私のうつ闘病記:誰でも知ってる病気だけど、私自身を含め「ちゃんと分かっている人」はとても少なかった。だから、少しでも伝えてみるよ。

うつ特有の考え方は、うつ病の症状であって、原因ではないと思う。

どんなにひどい環境にいたとしても、うつになる人とならない人がいます。

 

そこから、うつになる人は、うつ病特有の考え方をしていると思われています。

確かに、考え方に偏りがあって、うつになる人もいるかもしれません。

 

しかし、個人的にはそれは違うと思います。

うつ病になったから、うつ病のような考え方になってしまうということです。

 

私はもともと超楽天家でした。

昔の友人に、当時の私の印象を聞いたことがあったのですが、明るいとか面白いとか、そんな感じです。

勉強も運動もそこそこ上位をとれて、

そのために努力もしていたけれど、人生は楽しいものでした。

 

 

しかし、両親の暴力的な行動、言動によって、ストレスをためてしまい、

PTSDに近い状態になってしまいました。

これが第一段階の脳の異常でした。

 

ストレスで頭が煮え繰り返り、漫画で脳の血管が切れた時に「ぶちっ」という

効果音が付きますが、本当にブチッというかグキッというか、鈍い何かが壊れる音が脳内でするほどの怒りです。

普通に怒っているだけでは、そうはなりません。

極度のストレスと怒りの感情によって、私はあの時、脳を壊してしまったのだなと思います。

 

そして、それまでうまくコントロールできていた、人生が崩れ出す。

それによる、ストレスが第二段階の遅発性の原因です。

 

努力できていたのに、できない。

うまく生きる方法はわかっているのに、できない。

その能力があったのにできない。

 

 

その結果として、うつ病の人は、

 

「自分はダメな人間になってしまった。

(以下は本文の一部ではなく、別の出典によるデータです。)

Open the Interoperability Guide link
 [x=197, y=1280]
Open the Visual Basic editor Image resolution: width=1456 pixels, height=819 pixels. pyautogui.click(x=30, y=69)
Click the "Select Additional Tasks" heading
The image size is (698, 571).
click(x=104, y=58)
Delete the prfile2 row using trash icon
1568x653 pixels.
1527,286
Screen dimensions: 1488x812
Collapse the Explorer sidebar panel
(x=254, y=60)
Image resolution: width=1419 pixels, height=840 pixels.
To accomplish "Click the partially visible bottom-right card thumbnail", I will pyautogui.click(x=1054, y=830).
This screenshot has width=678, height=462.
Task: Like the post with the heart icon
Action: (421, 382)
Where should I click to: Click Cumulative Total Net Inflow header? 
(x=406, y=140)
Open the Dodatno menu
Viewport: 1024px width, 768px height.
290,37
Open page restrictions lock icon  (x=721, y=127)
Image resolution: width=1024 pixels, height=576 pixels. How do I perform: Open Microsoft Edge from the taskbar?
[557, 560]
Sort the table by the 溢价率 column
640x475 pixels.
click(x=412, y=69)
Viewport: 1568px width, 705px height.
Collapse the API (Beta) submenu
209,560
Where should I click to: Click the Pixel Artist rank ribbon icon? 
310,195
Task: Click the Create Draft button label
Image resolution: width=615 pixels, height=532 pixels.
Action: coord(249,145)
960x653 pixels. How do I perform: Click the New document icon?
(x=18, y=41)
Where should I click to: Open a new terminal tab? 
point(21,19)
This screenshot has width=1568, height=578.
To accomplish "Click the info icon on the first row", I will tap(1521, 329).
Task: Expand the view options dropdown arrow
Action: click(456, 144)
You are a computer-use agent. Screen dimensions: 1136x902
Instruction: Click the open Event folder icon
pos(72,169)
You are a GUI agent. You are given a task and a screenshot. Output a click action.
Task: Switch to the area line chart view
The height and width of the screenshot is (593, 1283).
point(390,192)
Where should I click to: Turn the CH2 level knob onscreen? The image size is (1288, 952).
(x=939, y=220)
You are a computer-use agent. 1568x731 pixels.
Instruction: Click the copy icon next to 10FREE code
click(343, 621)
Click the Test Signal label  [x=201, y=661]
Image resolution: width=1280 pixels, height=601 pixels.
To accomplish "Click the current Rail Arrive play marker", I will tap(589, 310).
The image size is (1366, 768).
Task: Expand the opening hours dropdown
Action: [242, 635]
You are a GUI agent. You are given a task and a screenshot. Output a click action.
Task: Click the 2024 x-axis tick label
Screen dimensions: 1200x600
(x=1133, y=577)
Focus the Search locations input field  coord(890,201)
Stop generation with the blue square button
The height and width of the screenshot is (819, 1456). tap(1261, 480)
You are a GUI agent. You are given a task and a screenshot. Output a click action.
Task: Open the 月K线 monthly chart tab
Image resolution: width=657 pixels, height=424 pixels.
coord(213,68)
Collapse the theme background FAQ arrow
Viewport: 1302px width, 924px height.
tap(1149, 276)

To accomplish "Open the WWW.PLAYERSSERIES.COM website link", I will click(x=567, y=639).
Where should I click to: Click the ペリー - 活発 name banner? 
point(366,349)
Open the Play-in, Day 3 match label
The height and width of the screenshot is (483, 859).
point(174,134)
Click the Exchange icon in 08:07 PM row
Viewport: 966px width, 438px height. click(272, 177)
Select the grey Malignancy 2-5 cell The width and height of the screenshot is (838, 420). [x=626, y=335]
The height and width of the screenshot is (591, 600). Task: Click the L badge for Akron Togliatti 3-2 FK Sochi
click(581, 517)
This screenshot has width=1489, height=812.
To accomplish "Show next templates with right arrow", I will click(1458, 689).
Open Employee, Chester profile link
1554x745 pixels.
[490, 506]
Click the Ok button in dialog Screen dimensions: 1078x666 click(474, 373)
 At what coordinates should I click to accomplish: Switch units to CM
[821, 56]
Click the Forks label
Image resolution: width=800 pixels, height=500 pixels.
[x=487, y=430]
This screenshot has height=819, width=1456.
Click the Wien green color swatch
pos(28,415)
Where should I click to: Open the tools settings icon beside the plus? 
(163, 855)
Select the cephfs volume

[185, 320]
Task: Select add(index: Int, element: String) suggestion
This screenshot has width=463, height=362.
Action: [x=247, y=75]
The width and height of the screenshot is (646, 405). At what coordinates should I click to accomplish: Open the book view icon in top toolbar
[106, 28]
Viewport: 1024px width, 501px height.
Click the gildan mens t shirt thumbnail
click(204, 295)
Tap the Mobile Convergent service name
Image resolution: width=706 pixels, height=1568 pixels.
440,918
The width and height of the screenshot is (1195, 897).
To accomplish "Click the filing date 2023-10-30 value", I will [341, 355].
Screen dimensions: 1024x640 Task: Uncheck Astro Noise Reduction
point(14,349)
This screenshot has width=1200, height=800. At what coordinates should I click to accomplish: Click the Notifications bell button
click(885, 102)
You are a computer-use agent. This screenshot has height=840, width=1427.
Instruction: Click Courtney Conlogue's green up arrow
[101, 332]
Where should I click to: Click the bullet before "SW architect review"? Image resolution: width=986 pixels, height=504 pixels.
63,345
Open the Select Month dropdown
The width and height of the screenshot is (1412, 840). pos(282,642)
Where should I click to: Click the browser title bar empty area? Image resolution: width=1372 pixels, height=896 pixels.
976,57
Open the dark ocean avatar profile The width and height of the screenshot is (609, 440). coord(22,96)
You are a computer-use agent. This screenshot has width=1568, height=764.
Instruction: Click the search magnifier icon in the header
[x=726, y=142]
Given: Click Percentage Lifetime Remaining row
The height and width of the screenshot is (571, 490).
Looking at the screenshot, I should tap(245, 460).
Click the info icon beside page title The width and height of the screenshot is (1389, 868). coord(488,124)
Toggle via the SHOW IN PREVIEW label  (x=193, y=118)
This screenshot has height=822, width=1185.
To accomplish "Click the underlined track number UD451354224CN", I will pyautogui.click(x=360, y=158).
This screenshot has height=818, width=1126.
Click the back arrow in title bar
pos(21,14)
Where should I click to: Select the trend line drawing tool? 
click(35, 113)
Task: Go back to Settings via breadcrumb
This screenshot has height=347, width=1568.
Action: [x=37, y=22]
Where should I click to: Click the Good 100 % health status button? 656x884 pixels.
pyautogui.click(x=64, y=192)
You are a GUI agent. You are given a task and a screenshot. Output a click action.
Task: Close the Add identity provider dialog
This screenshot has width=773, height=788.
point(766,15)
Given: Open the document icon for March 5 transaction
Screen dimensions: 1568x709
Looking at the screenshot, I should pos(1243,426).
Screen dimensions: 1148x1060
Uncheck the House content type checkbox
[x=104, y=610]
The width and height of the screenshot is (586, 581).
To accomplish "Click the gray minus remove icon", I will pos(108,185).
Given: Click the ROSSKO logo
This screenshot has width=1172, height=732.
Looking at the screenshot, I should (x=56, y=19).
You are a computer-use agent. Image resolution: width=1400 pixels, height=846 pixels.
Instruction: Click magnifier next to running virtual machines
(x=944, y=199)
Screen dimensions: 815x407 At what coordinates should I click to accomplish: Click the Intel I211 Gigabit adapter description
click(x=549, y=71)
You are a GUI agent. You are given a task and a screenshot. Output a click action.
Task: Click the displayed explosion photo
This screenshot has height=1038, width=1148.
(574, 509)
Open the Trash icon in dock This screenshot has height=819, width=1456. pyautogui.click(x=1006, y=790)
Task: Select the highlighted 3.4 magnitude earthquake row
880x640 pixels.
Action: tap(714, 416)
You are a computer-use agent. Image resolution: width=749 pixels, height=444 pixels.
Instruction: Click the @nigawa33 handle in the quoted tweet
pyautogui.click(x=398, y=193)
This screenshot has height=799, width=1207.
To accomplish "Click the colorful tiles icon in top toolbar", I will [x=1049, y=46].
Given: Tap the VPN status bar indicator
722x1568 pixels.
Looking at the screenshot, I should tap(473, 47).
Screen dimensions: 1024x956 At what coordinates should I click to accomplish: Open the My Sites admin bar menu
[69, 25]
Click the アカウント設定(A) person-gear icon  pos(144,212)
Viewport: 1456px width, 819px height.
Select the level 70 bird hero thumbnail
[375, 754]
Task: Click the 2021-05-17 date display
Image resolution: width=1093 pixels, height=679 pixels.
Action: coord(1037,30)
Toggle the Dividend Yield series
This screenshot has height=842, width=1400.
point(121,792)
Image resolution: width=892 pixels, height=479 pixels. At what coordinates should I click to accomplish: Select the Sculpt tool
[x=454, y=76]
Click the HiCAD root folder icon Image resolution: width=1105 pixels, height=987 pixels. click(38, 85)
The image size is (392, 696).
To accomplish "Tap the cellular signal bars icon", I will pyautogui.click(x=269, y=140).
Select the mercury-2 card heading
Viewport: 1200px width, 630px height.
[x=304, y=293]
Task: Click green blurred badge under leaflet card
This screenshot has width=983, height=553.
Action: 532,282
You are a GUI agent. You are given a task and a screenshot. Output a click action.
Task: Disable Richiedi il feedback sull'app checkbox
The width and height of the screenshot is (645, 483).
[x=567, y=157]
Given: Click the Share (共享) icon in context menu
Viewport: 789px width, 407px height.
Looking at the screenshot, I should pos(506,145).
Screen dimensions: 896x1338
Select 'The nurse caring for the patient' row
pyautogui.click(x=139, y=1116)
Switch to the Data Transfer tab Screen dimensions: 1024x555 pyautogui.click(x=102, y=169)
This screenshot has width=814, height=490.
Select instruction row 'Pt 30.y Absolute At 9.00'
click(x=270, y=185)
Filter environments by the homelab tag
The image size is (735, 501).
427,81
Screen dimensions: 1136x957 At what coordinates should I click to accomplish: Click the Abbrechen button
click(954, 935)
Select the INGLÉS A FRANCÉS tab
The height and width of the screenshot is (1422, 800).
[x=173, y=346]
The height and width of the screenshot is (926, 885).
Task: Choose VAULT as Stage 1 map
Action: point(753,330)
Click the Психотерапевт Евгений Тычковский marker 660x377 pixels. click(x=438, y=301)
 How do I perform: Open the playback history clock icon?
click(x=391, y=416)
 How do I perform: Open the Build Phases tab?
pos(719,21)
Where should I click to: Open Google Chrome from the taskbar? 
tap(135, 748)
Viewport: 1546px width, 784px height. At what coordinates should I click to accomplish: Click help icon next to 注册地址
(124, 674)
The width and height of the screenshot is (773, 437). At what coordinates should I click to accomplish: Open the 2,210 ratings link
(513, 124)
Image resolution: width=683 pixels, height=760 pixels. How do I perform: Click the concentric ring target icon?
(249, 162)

」

「自分が悪い」

「罪の意識」

 

など、自分を責める思考回路に陥るのです。

 

 

もともと怠惰な人は、罪悪感に苛まれたりしません。

もともとそういう人間なんですから。

 

 

でも、うつ病になってしまった人は、もともとそういう人間だったわけではないので、

違う性質を持ってしまった自分の身体を受け入れることができないのです。

 

 

しかし、もともとがどうであるかは、外からは判断できません。

 

もともと怠惰な人が、自分でダメにした人生に絶望するのと、

頑張ってきた人が、病気になって自分の力が発揮できない苦しみとを、

一緒にして欲しくない。けれど、見分けがつかない。

これが、うつ病にとっての最大の苦しみかもしれません。

 

 

私はうつ病になったから、マイナス思考になるのではなく、

脳内の分泌異常によって、身体や感情のコントロールがうまくできなり、

それによって、症状としてマイナス思考が発生していると思います。

 

 

ベースの考え方は楽天家なのに、

脳のコントロールが効かない状態で、ネガティブな思考回路やこだわりの強い性格になってしまう。

楽天家はネチネチした人が嫌い。なのに、自分がそうなってしまったら、当然自分を嫌いになります。

 

そうやって、うつ病の人は苦しんでいるんです。。